**WHAT TO WORK ON**
Looking at the records below, state how many lines include the string "each" and add nothing further.
====== LISTED ENTRIES
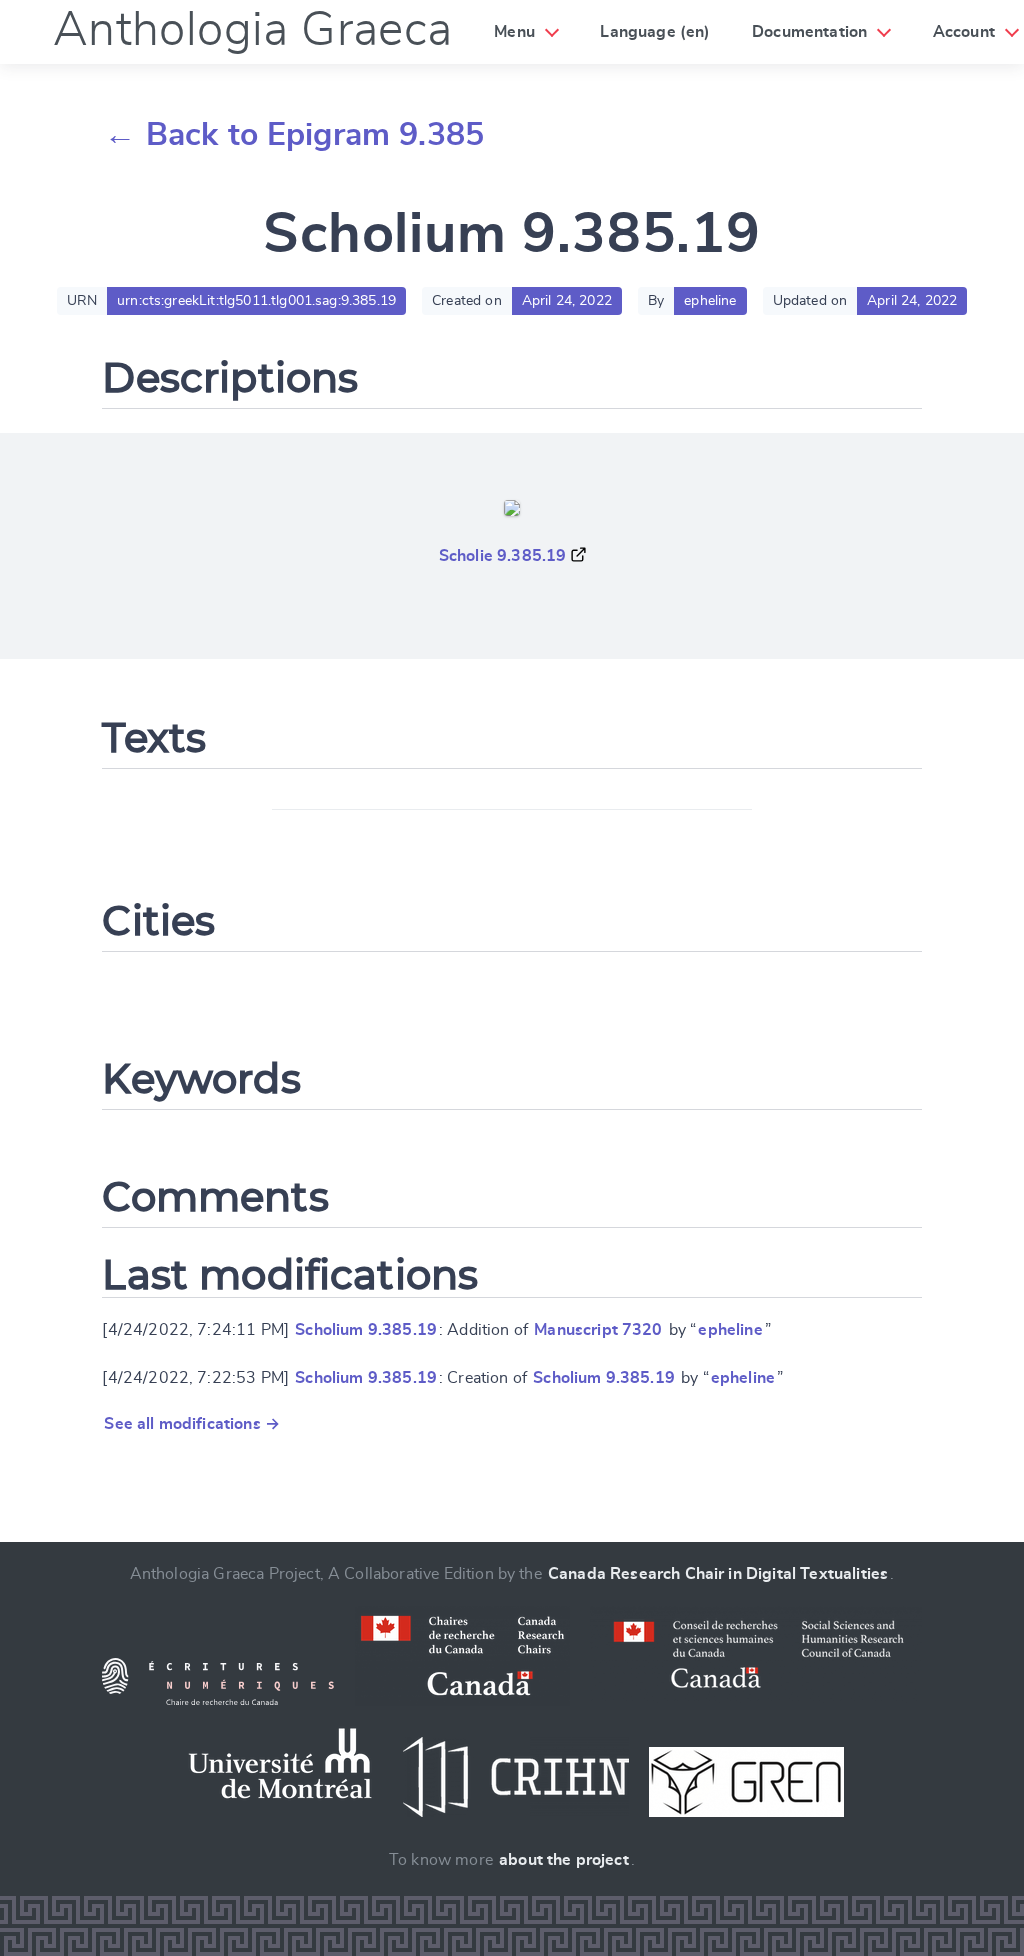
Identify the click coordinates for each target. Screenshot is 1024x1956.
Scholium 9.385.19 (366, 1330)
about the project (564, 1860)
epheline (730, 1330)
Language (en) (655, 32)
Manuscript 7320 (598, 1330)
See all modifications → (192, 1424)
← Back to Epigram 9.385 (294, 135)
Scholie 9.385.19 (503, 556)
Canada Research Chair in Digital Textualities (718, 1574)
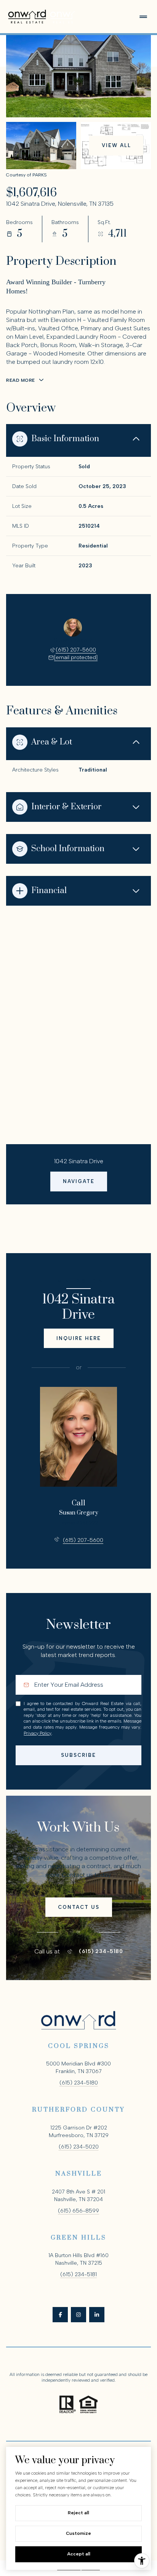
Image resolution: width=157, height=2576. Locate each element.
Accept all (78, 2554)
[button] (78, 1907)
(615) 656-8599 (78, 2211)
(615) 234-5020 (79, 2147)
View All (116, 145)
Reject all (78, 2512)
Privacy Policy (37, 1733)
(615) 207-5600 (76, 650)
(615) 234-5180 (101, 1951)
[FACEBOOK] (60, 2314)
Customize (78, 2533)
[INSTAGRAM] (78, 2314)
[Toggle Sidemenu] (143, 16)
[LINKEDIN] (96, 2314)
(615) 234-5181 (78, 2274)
============
**WRITTEN RESPONSE**
2